### INSTRUCTIONS TO FOLLOW
Starting with the line that contains "At what coordinates should I click to accomplish: Toggle" and continuing through the line that contains "Action: tap(373, 180)", write out those lines of the items below as a numbered list, leaving out any blank lines.

### Stored items from a collection
....

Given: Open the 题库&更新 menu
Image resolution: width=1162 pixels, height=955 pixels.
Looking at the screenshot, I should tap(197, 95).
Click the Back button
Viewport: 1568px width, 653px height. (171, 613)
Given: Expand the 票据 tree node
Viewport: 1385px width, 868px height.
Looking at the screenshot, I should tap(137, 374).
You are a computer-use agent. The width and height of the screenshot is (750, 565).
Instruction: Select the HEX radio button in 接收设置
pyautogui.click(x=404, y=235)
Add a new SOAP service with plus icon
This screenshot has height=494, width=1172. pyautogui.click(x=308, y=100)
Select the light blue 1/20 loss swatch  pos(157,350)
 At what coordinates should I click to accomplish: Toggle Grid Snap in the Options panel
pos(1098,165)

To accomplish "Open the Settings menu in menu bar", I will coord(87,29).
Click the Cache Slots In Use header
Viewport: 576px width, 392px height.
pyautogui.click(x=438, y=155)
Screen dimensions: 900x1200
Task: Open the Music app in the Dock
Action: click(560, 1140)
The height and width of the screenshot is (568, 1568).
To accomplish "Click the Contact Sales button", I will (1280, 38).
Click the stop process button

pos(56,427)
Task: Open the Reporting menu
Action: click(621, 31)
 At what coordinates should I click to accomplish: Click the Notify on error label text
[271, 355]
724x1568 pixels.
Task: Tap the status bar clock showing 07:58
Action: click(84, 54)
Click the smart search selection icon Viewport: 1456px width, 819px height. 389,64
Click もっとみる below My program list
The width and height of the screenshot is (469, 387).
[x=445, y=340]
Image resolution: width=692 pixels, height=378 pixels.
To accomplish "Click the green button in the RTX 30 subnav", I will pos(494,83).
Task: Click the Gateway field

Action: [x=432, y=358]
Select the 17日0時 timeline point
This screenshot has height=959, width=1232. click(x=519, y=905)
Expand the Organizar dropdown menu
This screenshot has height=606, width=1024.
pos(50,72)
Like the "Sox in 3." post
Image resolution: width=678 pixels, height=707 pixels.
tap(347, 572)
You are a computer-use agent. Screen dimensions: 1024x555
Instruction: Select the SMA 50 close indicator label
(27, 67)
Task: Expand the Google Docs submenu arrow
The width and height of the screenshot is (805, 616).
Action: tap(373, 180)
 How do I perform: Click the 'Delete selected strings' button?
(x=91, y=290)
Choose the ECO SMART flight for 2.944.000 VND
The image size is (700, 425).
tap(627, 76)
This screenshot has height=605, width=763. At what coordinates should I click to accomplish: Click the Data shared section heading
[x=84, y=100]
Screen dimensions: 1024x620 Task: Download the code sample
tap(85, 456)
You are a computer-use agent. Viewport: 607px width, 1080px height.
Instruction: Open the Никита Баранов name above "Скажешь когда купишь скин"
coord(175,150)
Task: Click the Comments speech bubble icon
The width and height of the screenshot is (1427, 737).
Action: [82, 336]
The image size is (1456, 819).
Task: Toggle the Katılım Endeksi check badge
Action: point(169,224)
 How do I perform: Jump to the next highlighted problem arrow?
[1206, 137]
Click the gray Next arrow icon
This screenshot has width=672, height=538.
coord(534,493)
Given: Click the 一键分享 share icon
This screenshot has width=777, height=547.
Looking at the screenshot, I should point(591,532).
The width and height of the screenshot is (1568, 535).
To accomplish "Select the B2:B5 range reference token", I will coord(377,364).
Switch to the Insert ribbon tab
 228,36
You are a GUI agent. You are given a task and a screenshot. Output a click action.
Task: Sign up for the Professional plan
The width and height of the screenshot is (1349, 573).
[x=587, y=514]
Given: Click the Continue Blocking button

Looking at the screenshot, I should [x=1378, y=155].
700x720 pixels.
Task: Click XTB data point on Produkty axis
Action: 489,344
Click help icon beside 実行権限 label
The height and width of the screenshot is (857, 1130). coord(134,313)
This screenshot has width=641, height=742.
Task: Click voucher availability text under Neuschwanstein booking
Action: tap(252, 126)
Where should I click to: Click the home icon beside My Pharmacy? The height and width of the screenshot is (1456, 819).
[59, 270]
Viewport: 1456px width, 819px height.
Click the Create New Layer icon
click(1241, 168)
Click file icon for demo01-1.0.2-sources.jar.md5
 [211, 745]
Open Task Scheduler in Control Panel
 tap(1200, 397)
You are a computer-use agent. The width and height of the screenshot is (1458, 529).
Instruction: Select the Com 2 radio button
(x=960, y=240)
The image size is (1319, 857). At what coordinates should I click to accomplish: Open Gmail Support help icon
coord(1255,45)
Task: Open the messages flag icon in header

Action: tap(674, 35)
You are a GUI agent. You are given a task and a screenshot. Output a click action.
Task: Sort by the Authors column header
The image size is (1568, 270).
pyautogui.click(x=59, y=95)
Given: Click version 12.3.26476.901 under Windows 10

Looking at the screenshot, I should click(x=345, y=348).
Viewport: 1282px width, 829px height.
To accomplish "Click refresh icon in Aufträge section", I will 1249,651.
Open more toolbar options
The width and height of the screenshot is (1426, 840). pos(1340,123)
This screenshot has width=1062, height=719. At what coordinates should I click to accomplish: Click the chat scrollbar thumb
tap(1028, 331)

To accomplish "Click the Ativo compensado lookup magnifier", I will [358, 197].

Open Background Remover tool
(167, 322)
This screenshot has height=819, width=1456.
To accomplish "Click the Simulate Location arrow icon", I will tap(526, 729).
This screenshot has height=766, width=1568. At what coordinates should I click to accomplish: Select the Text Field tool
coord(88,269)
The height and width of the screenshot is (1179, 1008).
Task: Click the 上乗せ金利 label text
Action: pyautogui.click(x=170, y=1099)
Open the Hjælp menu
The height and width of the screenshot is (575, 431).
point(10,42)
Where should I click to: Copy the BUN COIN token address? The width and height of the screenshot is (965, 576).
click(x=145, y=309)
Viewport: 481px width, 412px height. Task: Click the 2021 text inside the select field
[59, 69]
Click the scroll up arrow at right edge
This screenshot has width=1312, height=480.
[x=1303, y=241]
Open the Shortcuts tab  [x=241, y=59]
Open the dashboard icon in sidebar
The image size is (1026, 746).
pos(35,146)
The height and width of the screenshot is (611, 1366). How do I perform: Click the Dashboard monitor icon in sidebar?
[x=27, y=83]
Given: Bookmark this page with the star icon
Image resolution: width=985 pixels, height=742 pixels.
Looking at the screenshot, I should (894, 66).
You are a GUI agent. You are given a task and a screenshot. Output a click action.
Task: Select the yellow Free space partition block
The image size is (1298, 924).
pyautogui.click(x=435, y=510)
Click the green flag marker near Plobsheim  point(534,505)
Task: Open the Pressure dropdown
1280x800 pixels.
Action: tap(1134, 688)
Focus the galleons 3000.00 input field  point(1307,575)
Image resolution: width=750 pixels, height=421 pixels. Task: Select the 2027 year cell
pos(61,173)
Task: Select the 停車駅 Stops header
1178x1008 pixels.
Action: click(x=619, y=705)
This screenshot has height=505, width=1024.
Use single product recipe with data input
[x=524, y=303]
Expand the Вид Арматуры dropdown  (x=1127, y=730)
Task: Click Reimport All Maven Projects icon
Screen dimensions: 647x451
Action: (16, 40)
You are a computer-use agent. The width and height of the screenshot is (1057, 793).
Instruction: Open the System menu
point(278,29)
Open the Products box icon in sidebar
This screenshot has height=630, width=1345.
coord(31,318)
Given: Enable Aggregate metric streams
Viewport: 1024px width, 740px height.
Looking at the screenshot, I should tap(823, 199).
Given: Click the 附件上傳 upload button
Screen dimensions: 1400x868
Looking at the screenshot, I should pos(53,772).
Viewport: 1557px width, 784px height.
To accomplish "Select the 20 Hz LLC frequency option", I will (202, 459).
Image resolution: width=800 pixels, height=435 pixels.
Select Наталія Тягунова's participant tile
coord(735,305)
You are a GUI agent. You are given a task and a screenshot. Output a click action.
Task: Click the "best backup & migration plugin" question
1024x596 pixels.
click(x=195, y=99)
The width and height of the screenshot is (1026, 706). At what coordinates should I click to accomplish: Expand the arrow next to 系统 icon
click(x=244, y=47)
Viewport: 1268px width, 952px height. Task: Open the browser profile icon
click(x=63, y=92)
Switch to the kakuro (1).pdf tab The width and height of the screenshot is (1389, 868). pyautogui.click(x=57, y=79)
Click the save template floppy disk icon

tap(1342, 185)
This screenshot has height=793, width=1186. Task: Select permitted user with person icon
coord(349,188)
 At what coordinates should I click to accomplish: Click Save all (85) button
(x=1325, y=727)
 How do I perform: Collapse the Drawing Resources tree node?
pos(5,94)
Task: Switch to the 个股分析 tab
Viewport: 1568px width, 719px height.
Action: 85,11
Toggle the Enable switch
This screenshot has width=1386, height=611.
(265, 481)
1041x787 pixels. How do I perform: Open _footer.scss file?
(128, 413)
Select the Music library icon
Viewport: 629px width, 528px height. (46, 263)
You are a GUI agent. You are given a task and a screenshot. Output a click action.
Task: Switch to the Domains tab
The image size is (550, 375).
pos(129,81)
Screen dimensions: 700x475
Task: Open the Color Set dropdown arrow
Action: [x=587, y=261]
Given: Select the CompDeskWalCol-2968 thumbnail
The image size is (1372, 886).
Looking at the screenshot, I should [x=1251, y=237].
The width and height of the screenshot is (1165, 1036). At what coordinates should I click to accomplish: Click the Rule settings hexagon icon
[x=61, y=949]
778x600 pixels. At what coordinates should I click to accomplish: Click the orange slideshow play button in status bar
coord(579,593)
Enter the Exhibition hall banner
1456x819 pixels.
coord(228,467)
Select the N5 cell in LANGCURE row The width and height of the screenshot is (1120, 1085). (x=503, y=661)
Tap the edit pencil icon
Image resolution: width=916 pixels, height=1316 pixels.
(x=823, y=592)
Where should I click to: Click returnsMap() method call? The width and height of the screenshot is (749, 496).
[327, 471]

....

### ANSWER TO THIS TASK
1.  At what coordinates should I click to accomplish: Toggle Grid Snap in the Options panel
2. pos(1098,165)
3. To accomplish "Open the Settings menu in menu bar", I will coord(87,29).
4. Click the Cache Slots In Use header
5. Viewport: 576px width, 392px height.
6. pyautogui.click(x=438, y=155)
7. Screen dimensions: 900x1200
8. Task: Open the Music app in the Dock
9. Action: click(560, 1140)
10. The height and width of the screenshot is (568, 1568).
11. To accomplish "Click the Contact Sales button", I will (1280, 38).
12. Click the stop process button
13. pos(56,427)
14. Task: Open the Reporting menu
15. Action: click(621, 31)
16.  At what coordinates should I click to accomplish: Click the Notify on error label text
17. [271, 355]
18. 724x1568 pixels.
19. Task: Tap the status bar clock showing 07:58
20. Action: click(84, 54)
21. Click the smart search selection icon Viewport: 1456px width, 819px height. 389,64
22. Click もっとみる below My program list
23. The width and height of the screenshot is (469, 387).
24. [x=445, y=340]
25. Image resolution: width=692 pixels, height=378 pixels.
26. To accomplish "Click the green button in the RTX 30 subnav", I will pos(494,83).
27. Task: Click the Gateway field
28. Action: [x=432, y=358]
29. Select the 17日0時 timeline point
30. This screenshot has height=959, width=1232. click(x=519, y=905)
31. Expand the Organizar dropdown menu
32. This screenshot has height=606, width=1024.
33. pos(50,72)
34. Like the "Sox in 3." post
35. Image resolution: width=678 pixels, height=707 pixels.
36. tap(347, 572)
37. You are a computer-use agent. Screen dimensions: 1024x555
38. Instruction: Select the SMA 50 close indicator label
39. (27, 67)
40. Task: Expand the Google Docs submenu arrow
41. The width and height of the screenshot is (805, 616).
42. Action: tap(373, 180)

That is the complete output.